## Task objective
Rewrite the records from the line with "Screen dimensions: 685x272" up to and including the line with "[x=268, y=82]", changing "Share button" to "Share icon" and keeping everything else the same.

## Records shown
-- -- --
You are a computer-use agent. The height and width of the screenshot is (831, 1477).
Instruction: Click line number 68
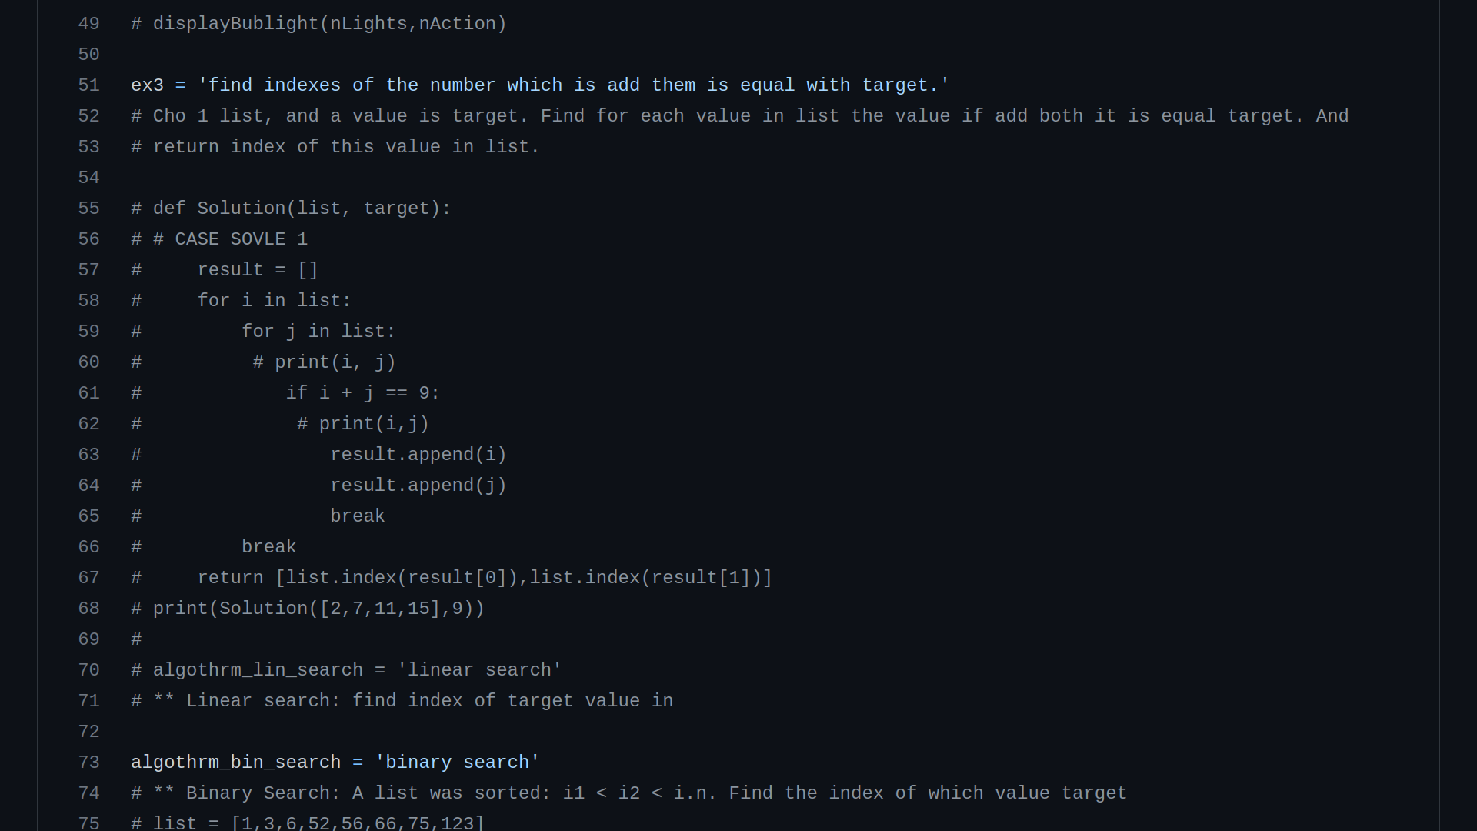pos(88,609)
-- -- --
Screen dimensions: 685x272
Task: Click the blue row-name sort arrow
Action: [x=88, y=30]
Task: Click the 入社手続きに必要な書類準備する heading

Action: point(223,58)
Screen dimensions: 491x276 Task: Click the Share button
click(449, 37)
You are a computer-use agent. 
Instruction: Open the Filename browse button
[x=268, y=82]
-- -- --
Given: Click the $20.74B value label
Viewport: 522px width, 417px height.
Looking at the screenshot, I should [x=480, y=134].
-- -- --
## Reply to the exercise
Screen dimensions: 685x272
Task: Click the blue row-name sort arrow
Action: [x=88, y=30]
Task: Click the 入社手続きに必要な書類準備する heading

Action: point(223,58)
Screen dimensions: 491x276 Task: Click the Share icon
click(449, 37)
You are a computer-use agent. 
Instruction: Open the Filename browse button
[x=268, y=82]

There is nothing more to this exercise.